Professional Engineering

Chancellor launches £50bn funding initiative for infrastructure and exports

UK Guarantees scheme will underwrite funding for critical projects

  • Published in News.

George Osborne has announced the new "UK Guarantees" scheme

The government will underwrite up to £50 billion of investment in UK infrastructure and exports, under radical plans unveiled by Chancellor George Osborne.

The initiative comes amid mounting pressure on ministers to support UK plc by loosening the purse strings. Earlier this week the International Monetary Fund cut the country's growth forecast to just 0.2% for 2012.

However, the move will fuel criticism that the British taxpayer is taking on liabilities that the private sector considers too risky.

Under the new UK Guarantees scheme, up to £40 billion of funding will be underwritten for critical infrastructure projects that have stalled because of difficulties raising money from private investors.

The government will charge for helping to secure finance for the projects, which will be in sectors such as transport, energy, communications, and education.

Applicants for funding will have to meet strict criteria, including being ready to start construction within 12 months, having a positive impact on economic growth, and providing good value for the taxpayer. The first guarantees are expected to be made in the autumn.

The government will also step in to ensure that big public-private partnership projects are not delayed. These schemes get all their up-front funding from the private sector. For the next year the state will lend up to £6 billion to some 30 of these projects as an “exceptional response to difficult market conditions”.

The loans, funded from departmental capital budgets, will be made on commercial terms, and only for a minority of the overall project cost.

George Osborne and Treasury chief secretary Danny Alexander also announced that a £5 billion export refinancing facility would be launched later this year.

The sectors benefiting will include aerospace, oil and gas extraction equipment, transport and telecommunications infrastructure services, and hospital construction and management services.

Osborne said: “The credibility the government has earned through tackling the deficit is already helping millions of British families and businesses through keeping down the cost of borrowing.

“Now UK Guarantees will use that hard-won fiscal credibility to provide public guarantees of up to £50 billion of private investment in infrastructure and exports.

“Britain's credibility has been hard won and involved difficult decisions, so I want to make sure its benefits are passed on to the whole economy.”

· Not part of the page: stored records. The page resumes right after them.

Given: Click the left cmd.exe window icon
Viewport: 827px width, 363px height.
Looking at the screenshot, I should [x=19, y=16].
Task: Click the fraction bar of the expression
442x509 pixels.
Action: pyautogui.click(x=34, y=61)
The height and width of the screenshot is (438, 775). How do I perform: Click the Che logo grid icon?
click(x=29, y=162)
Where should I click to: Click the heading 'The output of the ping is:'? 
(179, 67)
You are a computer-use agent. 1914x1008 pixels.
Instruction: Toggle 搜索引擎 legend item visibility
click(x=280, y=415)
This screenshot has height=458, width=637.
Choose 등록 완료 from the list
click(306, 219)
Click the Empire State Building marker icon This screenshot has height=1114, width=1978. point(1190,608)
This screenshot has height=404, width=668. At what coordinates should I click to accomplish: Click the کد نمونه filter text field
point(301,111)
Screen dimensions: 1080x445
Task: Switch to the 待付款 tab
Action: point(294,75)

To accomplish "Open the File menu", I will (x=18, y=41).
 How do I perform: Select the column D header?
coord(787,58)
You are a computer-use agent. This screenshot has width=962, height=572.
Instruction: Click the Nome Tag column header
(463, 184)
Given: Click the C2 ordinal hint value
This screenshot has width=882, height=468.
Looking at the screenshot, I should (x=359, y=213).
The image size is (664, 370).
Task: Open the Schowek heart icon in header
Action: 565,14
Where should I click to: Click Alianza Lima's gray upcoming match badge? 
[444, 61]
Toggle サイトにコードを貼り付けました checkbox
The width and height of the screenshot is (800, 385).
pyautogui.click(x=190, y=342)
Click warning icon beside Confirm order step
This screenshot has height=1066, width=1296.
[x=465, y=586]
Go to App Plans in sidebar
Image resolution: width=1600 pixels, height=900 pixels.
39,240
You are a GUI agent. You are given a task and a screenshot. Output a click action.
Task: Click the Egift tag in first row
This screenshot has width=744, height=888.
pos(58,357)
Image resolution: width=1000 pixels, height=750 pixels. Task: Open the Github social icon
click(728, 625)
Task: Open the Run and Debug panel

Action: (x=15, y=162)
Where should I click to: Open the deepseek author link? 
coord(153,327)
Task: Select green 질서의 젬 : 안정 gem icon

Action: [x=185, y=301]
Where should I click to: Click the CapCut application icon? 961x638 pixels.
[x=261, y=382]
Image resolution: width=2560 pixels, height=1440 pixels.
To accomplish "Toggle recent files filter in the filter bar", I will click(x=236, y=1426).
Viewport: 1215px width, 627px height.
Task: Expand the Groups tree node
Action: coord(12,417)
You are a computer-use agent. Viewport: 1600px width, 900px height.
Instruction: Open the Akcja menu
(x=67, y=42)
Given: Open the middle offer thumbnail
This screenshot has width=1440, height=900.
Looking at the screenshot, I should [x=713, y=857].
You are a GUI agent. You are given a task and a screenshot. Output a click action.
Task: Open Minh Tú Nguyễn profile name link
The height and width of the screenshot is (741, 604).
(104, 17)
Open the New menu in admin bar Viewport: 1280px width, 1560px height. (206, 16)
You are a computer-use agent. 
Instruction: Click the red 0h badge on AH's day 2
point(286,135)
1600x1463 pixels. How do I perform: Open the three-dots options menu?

Commenting on the new scheme, Dr Richard Wellings, from the Institute of Economic Affairs, said: “There is a real danger that the government's infrastructure investment plan will end up hindering economic recovery rather than promoting it.

“If the funds are used for green energy schemes or public transport projects, for example, this is likely to lead to higher bills for consumers and higher subsidies from taxpayers.

“The government needs to take a much more economically rigorous approach to infrastructure investment to ensure that taxpayers and consumers obtain good value for money.”

Nick Baveystock, director general of the Institution of Civil Engineers, said: “At last government is using its balance sheet to provide guarantees to get infrastructure projects moving. But, as ever, the key is to see actual delivery of projects not just talk about how they might be facilitated.

“Here the government’s record is less good. I hope the criteria for accessing the guarantees are not made excessively difficult – and also that, if the scheme is not having the desired impact, government takes rapid action to review the criteria.”